Repelita Jakarta - Ketua Pengurus Besar Nahdlatul Ulama (PBNU) Mohamad Syafi' Alielha (Savic Ali) mengkritik keras wacana prajurit aktif TNI bisa berdinas di Kejaksaan Agung (Kejagung) dan Mahkamah Agung (MA). Hal itu tertuang dalam Revisi Undang-Undang (RUU) TNI Nomor 34 Tahun 2004.
"Saya kira itu tidak masuk akal bahwa Kejaksaan Agung dan Mahkamah Agung butuh kompetensi hukum yang sangat tinggi dan TNI tidak dididik untuk ke sana," kata Savic dalam keterangannya di laman resmi NU.
Savic menganggap masuknya TNI ke MA dan Kejaksaan Agung memberikan implikasi negatif terhadap terlaksananya pemerintahan yang baik.
Lain halnya, lanjut Savic, personel TNI aktif jika masuk ke Badan Nasional Pencarian dan Pertolongan (SAR Nasional) dan Badan Nasional Penanggulangan Bencana (BNPB) masih bisa diterima.
Wakil Ketua DPR RI Sufmi Dasco Ahmad bersama Pimpinan Komisi I dan perwakilan delapan fraksi menggelar konferensi pers untuk menjelaskan dinamika terbaru mengenai Rancangan Undang-Undang (UU) tentang Perubahan UU Nomor 34 Tahun 2004 tentang Tentara Nasional Indonesia (TNI).
Dasco menegaskan hanya ada tiga pasal yang masuk dalam revisi UU Tentara Nasional Indonesia. Pertama, yaitu Pasal 3 terkait Kedudukan TNI.
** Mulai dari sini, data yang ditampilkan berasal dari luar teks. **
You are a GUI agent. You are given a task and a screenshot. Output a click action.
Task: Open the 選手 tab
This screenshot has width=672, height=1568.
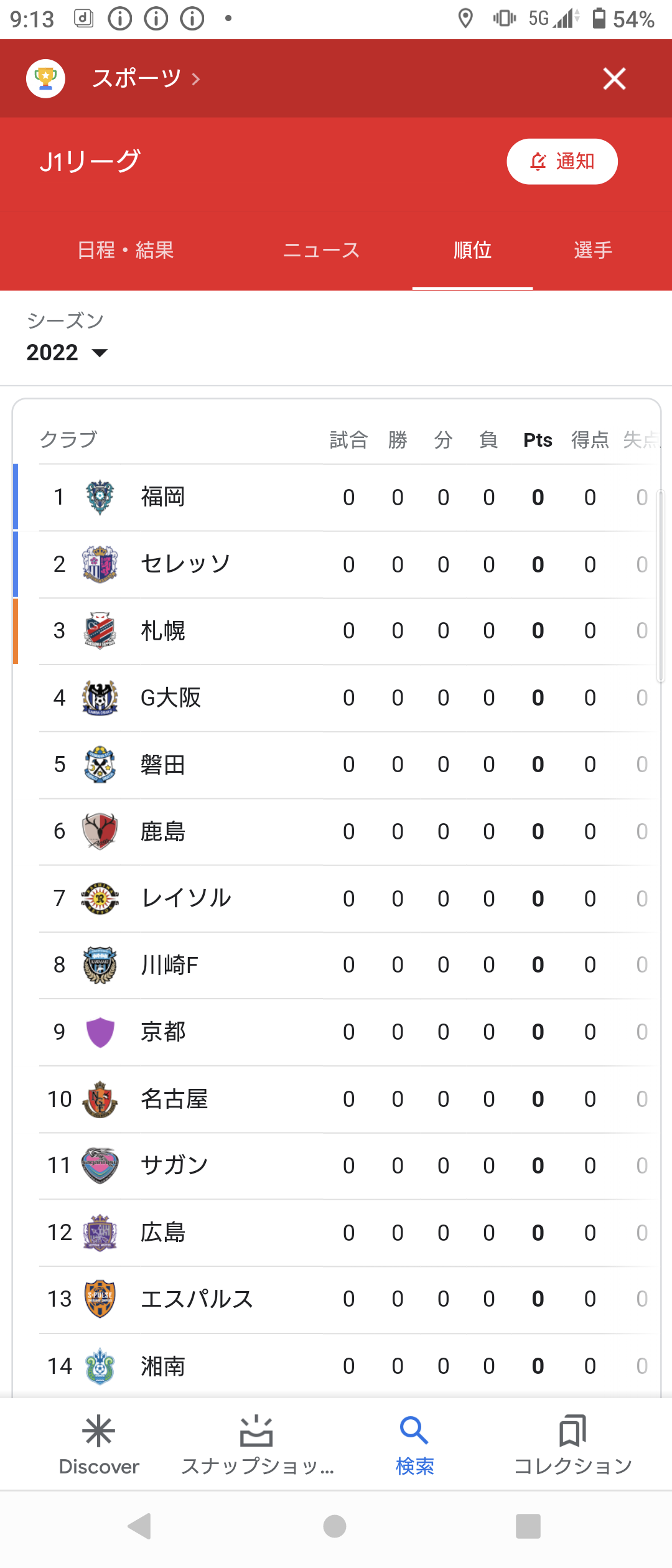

Dalam revisi UU TNI Pasal 3 ayat 1, dijelaskan bahwa dalam hal pengerahan dan penggunaan kekuatan militer, TNI berkedudukan di bawah Presiden.
Kemudian, dalam Pasal 3 ayat 2, kebijakan dan strategi pertahanan serta dukungan administrasi yang berkaitan dengan aspek perencanaan strategis TNI berada di dalam koordinasi Kementerian Pertahanan. Dasco menegaskan pasal-pasal tersebut dibuat untuk menjaga sinergi yang lebih baik dalam administrasi antara TNI dan instansi pemerintah lainnya.
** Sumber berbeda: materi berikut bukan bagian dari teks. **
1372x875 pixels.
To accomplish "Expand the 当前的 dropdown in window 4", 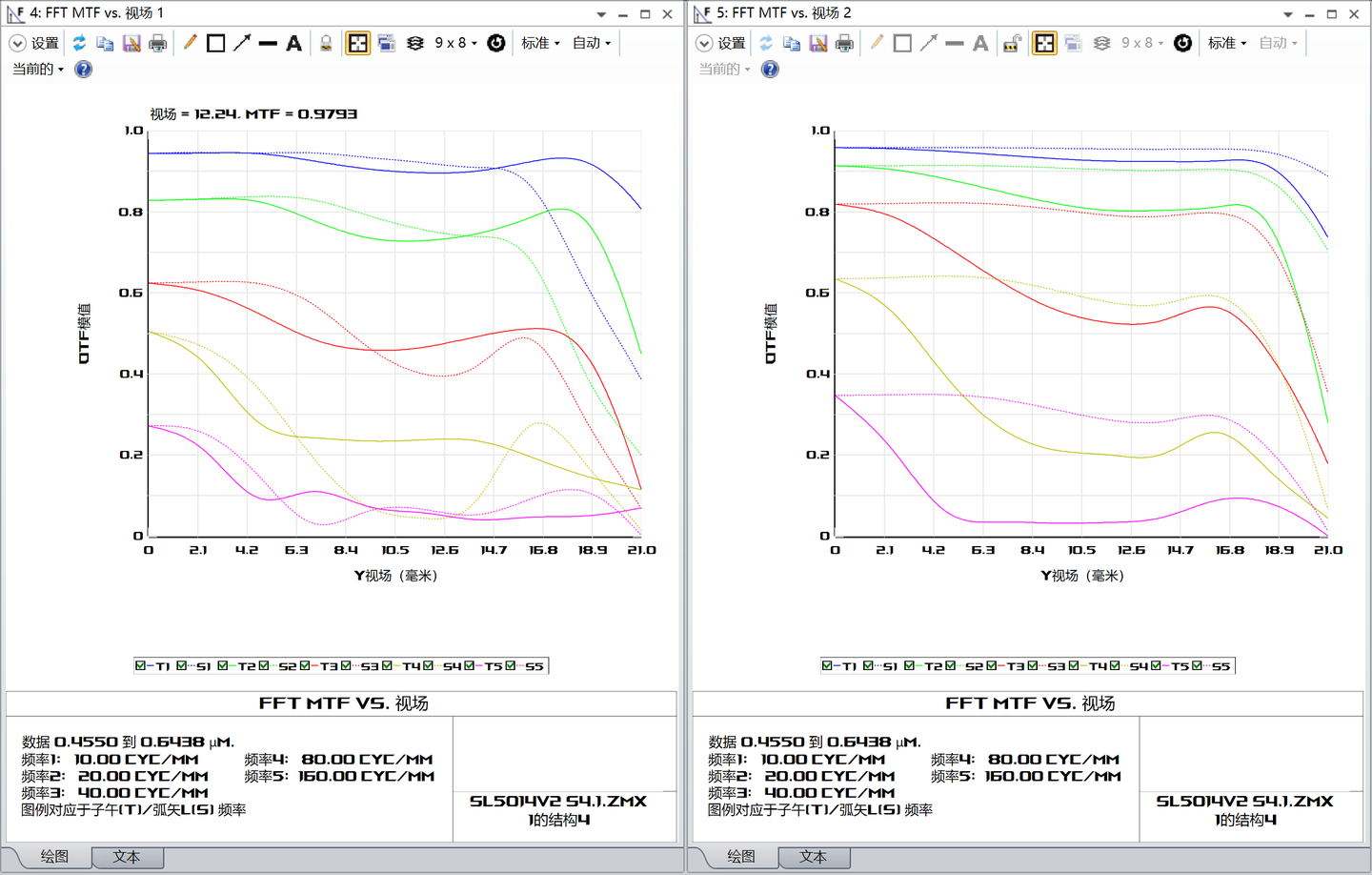I will pos(38,70).
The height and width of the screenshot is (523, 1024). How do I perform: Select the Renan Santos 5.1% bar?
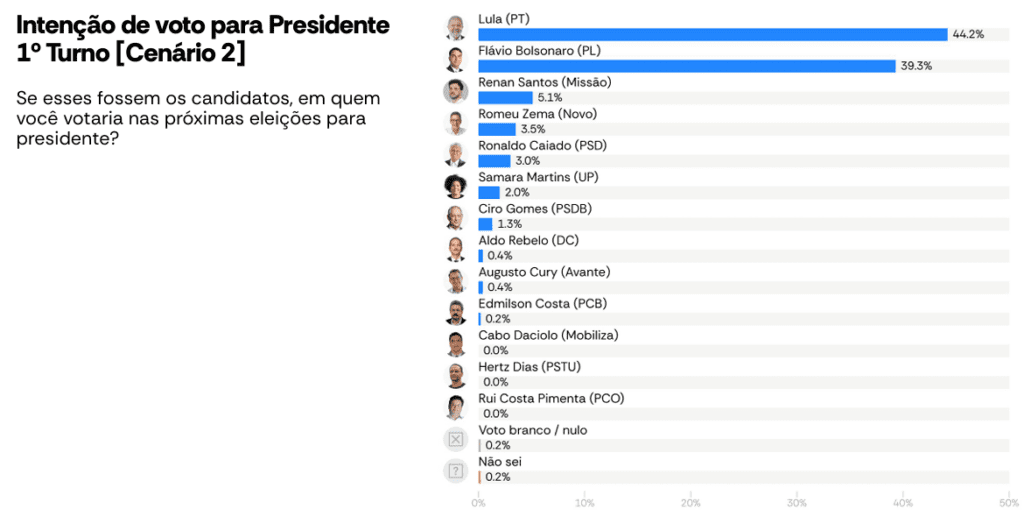(x=505, y=98)
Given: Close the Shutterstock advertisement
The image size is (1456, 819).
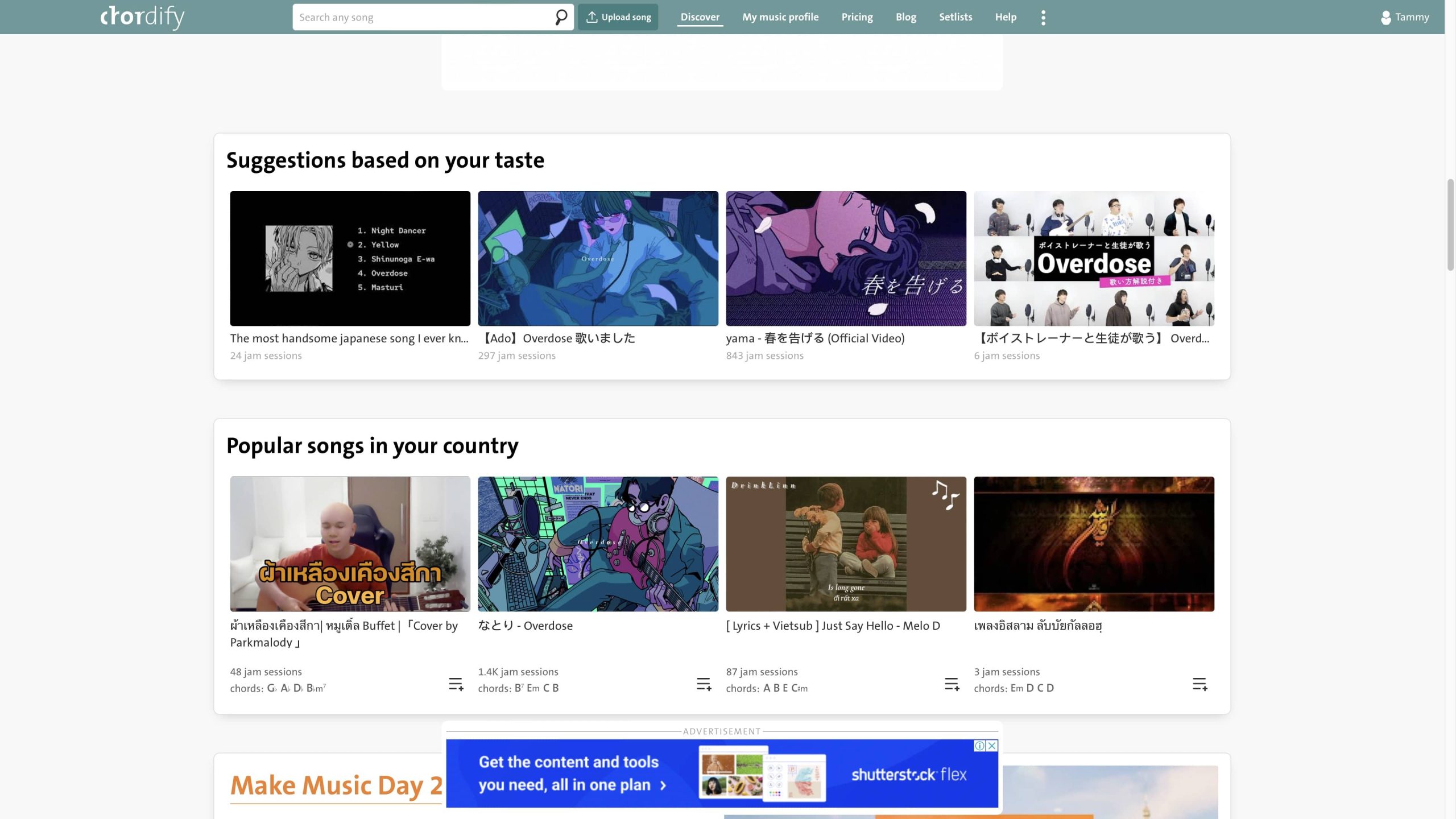Looking at the screenshot, I should (x=992, y=746).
Kedua, Pasal 53 mengatur Usia Pensiun TNI. Dasco menyatakan ada kenaikan batas pensiun antara 55 tahun sampai dengan 62 tahun.
Ketiga, Pasal 47 mengatur bahwa prajurit dapat menduduki jabatan pada pemerintahan atau lembaga.
Dalam Pasal 47 ayat 1, disebutkan prajurit aktif dapat menduduki jabatan pada 15 kementerian/lembaga, yaitu (1) Kementerian Koordinator Bidang Politik dan Keamanan; (2) Dewan Pertahanan Nasional; (3) Kesekretariatan Negara yang menangani urusan Kesekretariatan Presiden dan Kesekretariatan Militer Presiden; (4) Intelijen Negara; (5) Siber dan/ atau Sandi Negara; (6) Lembaga Ketahanan Nasional; (7) Search and Rescue (SAR) Nasional; (8) Narkotika Nasional; (9) Pengelola Perbatasan; (10) Kelautan dan Perikanan; (11) Penanggulangan Bencana; (12) Penanggulangan Terorisme; (13) Keamanan Laut; (14) Kejaksaan RI; (15) Mahkamah Agung.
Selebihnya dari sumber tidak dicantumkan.